Molecular Docking Study, Synthesis and Characterization of New Hybrid Anthracene-Thiophene Compounds with Chalcone and Pyridine Scaffolds

Breast cancer is a major health problem with an increasing number of cases over the years. Few classes of anticancer agents have been developed, but they established toxic effects on normal cells. In this study, a new hybrid anthracene-thiophene chalcone 1 has been synthesized via a Claisen-Schmidt condensation of substituted anthracene aldehyde and a thiophene ketone. The cyclo-condensation reaction of chalcone 1 formed a new anthracene-thiophene pyridine 2. The synthesized compounds were structurally characterized by Fourier Transform Infrared (FT-IR) and Nuclear Magnetic Resonance (NMR) spectroscopy. The molecular docking activities using AutoDock 4.2 software were performed to study the intermolecular interactions between these compounds with breast cancer protein, 3ERT as the estrogen receptor-α. Chalcone 1 showed free binding energy of -9.81 kcal/mol, while pyridine 2 exhibited better free binding energy of -10.45 kcal/mol against 3ERT protein.
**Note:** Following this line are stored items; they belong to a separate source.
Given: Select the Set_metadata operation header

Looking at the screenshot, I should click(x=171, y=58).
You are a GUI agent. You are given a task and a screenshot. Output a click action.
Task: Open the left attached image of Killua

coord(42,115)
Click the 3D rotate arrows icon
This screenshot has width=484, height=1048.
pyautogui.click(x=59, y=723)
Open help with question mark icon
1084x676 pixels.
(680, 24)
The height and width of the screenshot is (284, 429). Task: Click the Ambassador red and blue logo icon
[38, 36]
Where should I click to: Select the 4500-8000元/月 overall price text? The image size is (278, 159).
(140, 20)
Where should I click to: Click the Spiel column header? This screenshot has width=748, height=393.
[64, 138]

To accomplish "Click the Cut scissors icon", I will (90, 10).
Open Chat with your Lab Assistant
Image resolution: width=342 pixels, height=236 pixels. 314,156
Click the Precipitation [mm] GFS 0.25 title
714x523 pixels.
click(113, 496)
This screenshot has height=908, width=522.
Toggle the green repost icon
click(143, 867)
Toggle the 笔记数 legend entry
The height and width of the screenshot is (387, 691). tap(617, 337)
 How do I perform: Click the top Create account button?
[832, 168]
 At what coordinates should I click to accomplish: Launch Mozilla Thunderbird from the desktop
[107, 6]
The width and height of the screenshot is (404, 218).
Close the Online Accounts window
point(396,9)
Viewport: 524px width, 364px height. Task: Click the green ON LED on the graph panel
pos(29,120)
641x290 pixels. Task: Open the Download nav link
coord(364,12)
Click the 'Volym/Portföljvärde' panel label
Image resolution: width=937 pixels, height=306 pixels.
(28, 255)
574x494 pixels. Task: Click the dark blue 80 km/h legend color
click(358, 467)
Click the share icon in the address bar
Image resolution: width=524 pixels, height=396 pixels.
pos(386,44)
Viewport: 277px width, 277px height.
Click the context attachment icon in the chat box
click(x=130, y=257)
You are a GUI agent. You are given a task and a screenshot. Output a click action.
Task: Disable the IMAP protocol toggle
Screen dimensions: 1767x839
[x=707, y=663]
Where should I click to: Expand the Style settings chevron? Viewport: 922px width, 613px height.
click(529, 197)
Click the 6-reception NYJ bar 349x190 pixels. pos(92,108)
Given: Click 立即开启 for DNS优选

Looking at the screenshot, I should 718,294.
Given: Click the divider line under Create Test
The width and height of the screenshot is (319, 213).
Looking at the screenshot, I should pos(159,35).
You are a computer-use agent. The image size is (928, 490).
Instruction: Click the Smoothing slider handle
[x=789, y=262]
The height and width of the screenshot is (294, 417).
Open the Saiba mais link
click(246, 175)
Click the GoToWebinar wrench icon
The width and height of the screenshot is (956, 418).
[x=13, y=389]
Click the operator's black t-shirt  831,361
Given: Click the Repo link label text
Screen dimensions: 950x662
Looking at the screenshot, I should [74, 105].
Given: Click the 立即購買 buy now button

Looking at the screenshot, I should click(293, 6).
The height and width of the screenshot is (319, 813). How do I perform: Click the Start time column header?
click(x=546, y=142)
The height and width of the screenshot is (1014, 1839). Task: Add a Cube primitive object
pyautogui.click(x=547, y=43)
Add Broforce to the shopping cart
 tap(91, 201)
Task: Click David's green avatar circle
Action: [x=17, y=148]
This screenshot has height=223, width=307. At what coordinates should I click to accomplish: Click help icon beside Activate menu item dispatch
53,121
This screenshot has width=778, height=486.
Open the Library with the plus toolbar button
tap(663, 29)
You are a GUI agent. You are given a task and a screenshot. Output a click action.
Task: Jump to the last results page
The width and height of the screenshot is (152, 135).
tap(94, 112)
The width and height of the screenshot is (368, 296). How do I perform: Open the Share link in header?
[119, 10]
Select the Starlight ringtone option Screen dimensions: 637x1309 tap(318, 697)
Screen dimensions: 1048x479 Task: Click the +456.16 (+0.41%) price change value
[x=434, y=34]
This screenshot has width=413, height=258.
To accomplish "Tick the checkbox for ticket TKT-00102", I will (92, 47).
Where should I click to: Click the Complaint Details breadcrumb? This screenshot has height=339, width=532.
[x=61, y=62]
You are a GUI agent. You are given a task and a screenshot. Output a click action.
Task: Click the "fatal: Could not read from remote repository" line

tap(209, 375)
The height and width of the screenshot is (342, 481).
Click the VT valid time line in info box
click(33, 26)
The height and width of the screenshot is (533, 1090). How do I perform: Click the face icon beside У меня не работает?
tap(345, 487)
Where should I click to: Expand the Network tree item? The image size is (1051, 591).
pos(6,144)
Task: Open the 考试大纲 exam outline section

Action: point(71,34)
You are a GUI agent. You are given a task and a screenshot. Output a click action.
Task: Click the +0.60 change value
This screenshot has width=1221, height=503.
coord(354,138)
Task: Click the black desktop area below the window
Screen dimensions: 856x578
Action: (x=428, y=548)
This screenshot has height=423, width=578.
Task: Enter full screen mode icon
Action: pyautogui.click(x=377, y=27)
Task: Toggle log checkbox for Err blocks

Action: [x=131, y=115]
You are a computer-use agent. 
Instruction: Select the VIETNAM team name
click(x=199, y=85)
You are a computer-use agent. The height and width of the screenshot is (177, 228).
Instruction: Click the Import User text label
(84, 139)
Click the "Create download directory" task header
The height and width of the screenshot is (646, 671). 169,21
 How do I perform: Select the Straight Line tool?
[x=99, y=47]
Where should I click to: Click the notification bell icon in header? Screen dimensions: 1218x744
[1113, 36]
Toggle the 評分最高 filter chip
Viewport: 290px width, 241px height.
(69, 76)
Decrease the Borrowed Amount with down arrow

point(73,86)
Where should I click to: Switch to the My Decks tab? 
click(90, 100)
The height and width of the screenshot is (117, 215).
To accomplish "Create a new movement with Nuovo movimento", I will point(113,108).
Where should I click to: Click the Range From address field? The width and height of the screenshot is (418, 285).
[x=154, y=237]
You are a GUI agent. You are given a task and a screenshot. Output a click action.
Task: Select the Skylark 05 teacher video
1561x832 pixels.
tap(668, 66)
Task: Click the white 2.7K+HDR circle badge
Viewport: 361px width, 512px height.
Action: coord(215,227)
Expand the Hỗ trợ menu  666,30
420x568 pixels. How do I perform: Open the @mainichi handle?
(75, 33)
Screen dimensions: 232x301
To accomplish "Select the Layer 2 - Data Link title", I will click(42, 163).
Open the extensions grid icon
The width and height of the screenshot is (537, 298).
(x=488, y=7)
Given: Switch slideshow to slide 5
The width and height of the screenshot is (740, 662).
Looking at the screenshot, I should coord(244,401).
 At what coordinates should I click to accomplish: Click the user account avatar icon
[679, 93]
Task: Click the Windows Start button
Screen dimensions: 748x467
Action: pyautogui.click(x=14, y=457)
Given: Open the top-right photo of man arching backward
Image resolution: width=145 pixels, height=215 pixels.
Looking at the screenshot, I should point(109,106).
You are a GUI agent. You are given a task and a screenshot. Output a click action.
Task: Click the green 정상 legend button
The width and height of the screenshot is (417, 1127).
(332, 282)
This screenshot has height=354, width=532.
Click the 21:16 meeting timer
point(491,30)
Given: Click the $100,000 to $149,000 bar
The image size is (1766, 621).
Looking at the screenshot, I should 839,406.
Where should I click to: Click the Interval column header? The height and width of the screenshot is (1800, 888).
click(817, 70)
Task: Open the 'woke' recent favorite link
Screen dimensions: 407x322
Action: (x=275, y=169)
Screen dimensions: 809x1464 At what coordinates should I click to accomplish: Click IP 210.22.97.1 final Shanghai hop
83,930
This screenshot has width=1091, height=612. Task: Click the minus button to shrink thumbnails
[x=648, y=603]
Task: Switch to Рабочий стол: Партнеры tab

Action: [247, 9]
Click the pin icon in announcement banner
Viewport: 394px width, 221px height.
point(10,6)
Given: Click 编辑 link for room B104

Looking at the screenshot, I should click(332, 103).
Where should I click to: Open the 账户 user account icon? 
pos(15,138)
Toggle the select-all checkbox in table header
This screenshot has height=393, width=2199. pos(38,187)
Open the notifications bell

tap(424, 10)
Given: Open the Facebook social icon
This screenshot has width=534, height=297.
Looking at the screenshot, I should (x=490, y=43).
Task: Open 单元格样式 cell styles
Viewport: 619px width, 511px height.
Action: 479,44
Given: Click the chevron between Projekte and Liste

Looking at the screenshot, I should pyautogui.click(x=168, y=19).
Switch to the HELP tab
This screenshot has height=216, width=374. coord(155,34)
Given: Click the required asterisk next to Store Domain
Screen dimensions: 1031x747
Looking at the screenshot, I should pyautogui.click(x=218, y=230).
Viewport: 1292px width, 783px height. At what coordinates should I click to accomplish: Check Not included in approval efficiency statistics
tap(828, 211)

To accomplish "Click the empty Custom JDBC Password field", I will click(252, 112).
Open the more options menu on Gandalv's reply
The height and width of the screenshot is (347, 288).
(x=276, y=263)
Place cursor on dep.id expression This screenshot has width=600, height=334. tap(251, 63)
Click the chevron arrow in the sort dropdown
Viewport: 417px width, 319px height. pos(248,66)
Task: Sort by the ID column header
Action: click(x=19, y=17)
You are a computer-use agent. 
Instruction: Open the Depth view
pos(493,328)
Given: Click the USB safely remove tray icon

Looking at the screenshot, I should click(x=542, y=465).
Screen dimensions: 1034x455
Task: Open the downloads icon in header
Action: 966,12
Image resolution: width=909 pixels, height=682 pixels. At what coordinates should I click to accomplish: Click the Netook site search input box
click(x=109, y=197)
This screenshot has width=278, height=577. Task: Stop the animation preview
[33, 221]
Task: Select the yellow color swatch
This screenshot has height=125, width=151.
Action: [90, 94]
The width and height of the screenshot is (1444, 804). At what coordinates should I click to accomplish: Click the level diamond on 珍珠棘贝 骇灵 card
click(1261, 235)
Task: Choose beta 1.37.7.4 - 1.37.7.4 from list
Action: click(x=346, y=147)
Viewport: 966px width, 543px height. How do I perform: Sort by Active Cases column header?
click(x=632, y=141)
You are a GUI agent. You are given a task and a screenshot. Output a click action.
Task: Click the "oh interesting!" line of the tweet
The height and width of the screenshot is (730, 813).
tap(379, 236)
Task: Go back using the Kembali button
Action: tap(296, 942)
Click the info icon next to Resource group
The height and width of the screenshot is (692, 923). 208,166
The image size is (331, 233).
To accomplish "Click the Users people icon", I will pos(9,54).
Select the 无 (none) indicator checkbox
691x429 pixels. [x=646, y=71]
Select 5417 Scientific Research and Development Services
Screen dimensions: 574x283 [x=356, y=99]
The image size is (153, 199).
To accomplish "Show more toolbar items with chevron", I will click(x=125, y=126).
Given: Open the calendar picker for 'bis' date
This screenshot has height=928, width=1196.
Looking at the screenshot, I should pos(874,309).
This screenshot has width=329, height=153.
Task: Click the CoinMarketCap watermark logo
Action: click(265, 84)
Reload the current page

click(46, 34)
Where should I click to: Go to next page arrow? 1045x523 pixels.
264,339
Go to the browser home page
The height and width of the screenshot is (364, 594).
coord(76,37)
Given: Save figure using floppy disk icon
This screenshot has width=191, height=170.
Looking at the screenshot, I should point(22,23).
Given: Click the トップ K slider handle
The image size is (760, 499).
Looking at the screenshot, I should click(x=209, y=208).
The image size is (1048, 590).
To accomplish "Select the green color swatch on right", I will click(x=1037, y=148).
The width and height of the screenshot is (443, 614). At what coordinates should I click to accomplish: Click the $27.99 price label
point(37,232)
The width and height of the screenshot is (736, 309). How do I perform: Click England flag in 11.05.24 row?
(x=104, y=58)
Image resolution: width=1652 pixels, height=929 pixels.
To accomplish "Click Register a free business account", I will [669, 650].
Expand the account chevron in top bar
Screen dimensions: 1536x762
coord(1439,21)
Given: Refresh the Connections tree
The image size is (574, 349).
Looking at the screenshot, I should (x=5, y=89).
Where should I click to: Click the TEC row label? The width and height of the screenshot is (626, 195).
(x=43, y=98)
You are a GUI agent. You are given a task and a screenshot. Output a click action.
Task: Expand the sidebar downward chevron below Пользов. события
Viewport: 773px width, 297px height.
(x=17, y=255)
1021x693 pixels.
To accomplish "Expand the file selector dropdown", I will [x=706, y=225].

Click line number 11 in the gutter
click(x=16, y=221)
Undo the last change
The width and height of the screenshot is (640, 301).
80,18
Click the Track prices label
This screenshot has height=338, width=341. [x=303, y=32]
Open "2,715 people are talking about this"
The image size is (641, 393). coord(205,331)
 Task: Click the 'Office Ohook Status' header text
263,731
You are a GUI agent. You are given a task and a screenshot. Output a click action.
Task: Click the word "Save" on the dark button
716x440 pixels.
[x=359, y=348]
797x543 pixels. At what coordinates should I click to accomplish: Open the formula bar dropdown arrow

The interactions in pyridine 2 include one hydrogen bonding with MET343 amino acid and several hydrophobic interactions such as π-σ interaction with LEU384, π-anion interaction with ASP351, π-alkyl interactions with ALA350, LEU346, LEU391, LEU525, and MET388 and also a π-sulfur interaction with MET343. Chalcone 1 has only noncovalent interactions such as π-σ interaction with THR347 and π-alkyl interactions with ALA350, LEU346, LEU349, LEU387, LEU391, LEU525, and MET388. The molecular docking study of these compounds indicated that chalcone 1 and pyridine 2 showed a promising anticancer effect.